Hanne Christiansen, The University Centre in Svalbard, UNIS (Norway)
Ole Humlum, University of Oslo (Norway)
Knut Stalsberg, Geological Survey of Norway (Norway)
Anna Sjoblom, The University Centre in Svalbard (Norway)
Ullrich Neumann, The University Centre in Svalbard, UNIS (Norway)
Ground based transportation in high arctic Svalbard takes place across the surface of a high relief landscape affected by various active slope processes. Due to the increasing population and an increasing number of visitors, especially the winter traffic is increasing. Except for about 40 km of roads in and near the main settlement Longyearbyen, cross-country winter roads are the only available transport routes for Svalbard residents traveling to and from work between Longyearbyen and Svea, and for recreational use by the Svalbard population in general. Also an increasing number of scientists and tourists travel across the snow covered landscape.
Global climate models project future increases in surface air temperature and precipitation in high northern latitudes. This represents a potential challenge toward safeguarding future winter traffic, requiring improved knowledge of climate change effects on slope processes, including snow avalanches. This is the main focus for the research in the project CRYOSLOPE Svalbard. The main scientific question studied is how mountain slopes in Svalbard will respond to future projected climatic changes, and how underlying permafrost may influence such changes.
CRYOSLOPE Svalbard combines investigations of past geomorphological slope activity with monitoring of modern slope processes. Extensive winter monitoring of avalanches and the development of a database with all slope process observations are key parts of the study. Meteorological stations are established in selected study areas along some of the most important winter routes. By this the project aims at providing a process-climate based prediction of future slope process activity in Svalbard.
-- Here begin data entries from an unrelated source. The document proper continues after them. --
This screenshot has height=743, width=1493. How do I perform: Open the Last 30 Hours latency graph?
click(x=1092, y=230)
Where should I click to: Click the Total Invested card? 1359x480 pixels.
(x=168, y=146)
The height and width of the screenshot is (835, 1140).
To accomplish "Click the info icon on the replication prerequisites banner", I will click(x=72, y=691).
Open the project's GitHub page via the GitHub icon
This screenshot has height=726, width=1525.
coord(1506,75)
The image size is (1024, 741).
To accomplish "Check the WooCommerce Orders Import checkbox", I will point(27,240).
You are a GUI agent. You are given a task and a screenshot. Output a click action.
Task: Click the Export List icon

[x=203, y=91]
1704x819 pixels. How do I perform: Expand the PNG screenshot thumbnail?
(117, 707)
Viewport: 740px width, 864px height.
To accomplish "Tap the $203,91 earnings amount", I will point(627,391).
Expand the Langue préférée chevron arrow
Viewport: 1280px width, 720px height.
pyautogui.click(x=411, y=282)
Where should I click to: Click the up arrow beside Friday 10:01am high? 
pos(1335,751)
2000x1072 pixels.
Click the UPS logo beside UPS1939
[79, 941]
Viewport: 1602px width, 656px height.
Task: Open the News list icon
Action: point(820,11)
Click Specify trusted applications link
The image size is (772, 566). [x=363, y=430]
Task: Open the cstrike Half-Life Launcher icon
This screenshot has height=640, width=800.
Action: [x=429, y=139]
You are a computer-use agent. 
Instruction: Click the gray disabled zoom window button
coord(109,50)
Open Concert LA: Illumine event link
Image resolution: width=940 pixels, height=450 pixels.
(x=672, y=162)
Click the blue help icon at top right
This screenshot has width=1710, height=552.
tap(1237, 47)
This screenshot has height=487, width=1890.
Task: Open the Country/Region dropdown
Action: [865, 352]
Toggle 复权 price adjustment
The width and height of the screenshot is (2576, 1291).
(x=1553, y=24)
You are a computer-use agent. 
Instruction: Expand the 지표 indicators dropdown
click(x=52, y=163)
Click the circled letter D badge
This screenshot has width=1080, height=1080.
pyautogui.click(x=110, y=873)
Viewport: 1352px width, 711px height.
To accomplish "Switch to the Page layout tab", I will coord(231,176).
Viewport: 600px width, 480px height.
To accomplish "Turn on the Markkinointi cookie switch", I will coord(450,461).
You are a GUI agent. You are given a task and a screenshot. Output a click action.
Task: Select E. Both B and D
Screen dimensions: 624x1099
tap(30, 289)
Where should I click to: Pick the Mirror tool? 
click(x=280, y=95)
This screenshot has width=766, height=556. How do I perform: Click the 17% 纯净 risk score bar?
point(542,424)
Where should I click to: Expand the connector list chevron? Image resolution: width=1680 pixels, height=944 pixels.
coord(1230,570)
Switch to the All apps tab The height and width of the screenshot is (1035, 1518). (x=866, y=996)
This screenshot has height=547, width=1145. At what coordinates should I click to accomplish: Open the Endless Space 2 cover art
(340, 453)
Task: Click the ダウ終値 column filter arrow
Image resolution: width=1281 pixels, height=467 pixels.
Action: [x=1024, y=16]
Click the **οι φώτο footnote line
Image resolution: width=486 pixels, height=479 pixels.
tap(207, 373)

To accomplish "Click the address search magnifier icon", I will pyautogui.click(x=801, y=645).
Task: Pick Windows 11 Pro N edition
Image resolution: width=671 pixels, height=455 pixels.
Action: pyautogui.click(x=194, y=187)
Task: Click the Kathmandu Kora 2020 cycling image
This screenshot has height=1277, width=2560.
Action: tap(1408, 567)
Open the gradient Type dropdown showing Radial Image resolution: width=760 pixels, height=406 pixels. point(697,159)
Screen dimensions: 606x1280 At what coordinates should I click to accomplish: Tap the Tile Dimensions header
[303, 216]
Specifically, the project addresses how potential future changes in slope activity might affect traffic on the roads of the Longyearbyen settlement, and on the surrounding 70 km most used winter roads connecting Longyearbyen with other settlements and main tourist attractions in Svalbard.
A main output from the project will be projections of future slope process activity based on acquired knowledge on past and modern slope landform activity and meteorology. A database will be established, including geomorphological maps of the study areas, with old and modern observations on all types of slope landform activity within the study areas, covering the project period and the previous 100 year period with meteorological observations from Svalbard. These outputs will be important for future infrastructure planning in Longyearbyen, and for evaluating issues relating to safety and costs of transport along the most used summer and winter roads in Svalbard. Read more at www.skred-svalbard.no.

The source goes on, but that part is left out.